E aquilo a que pomposamente chamávamos “rios”… eram não mais do que modestíssimos ribeirecos, daqueles que levantam o ralo da pia e esvaziam, a cada estio. Ouvíamos falar no “rio de Pousada” – o Pelhe, feitas as contas – mas ainda não possuíamos passaporte para viajar até lá. Para estas bandas, apenas num determinado ponto o regato alargava, às vezes era represado para as regas, e podíamo-nos vangloriar de água pelo meio da coxa, contando já o lodo em que remexíamos os dedos dos pés. Calções de banho? – a cueca. Ou então, por norma muito mais branquinha, a nádega em toda a sua esfericidade.
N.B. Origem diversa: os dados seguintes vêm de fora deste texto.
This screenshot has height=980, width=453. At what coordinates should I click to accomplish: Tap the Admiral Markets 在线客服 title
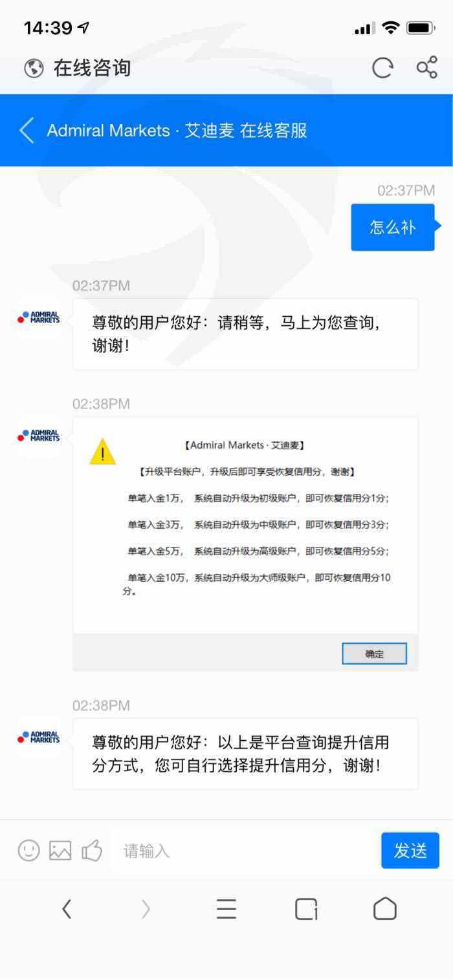(177, 131)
Nadar era ainda uma ciência desconhecida. A sessão consistia, pois, em correr esse pedaço mais amplo do “rio” até ao ponto de maior profundidade, para onde, com gritos alvares, mergulhávamos à toa. Tinha esta arte, localmente, um nome – “dar uma fúria”, com certeza o mais apropriado a tanto espalhafato.
É claro, nem todos os pais enquadravam este refresco na boa disciplina da educação. Sobretudo os pais que usavam “correias” nas calças, isto é, uns cintos iguaizinhos aos outros mas com propriedades de cavalo-marinho. E então, detectada a marosca do banho, alertados pela barulheira das “fúrias”, as “correias” saíam das presilhas e era um súbito escaldão às tiras, nas costas, cuecas, nádegas, coxas dos banhistas.
Mas, por vezes, surgiam planos ousados de mergulhos nas profundidades das poças das quintas vizinhas. Algum mais velho alertava, só para assustar, os mais pequenos nem lá tinham pé. O sol, por essa altura, abrasava e castigava os expedicionários através de carreiros sufocantes e campos ressequidos. Com a atávica preocupação de alguma cobra a enroscar-se nas nossas pernas… Finalmente chegados, sobrevinha-nos uma certa prudência a que chamávamos frio. Diga-se em abono da verdade, a água das poças, oriunda de minas, sempre corrente, era gelada em qualquer altura do ano.
E revestia-a um tapete verde de plantas aquáticas onde repousavam e palravam as rãs. Levantado o mesmo, debaixo dele, limpidamente, via-se o lodo dormindo no maior sossego e uma bicharada imensa rabiando lá no fundo. A água afigurava-se-nos cada vez mais fria… E os minutos iam passando, connosco discorrendo em cuecas nos bordos graníticos da poça. Até um qualquer, mais ousado, se resolver a lançar a esse mar, para logo voltar à margem, atabalhoadamente, nadando “à cão”. Não havia como não imitá-lo, e pensar logo no regresso, porque também destas águas os proprietários, por regra, eram bastante ciosos. Não que utilizassem a “correia” – normalmente preferiam cativar as roupagens deixadas nas imediações. E, convenhamos, que humilhação voltar a casa em cuecas e descalços, para muitos com o bónus ainda do silvar da “correia” paternal.
Décadas depois, quando no fim dos estudos ou no início da vida profissional, percebemos que as férias só contabilizavam trinta dias, já a praia era um costume de todos e as piscinas regurgitavam de nadadores, espalhadas por todo o concelho, em nossa casa, até.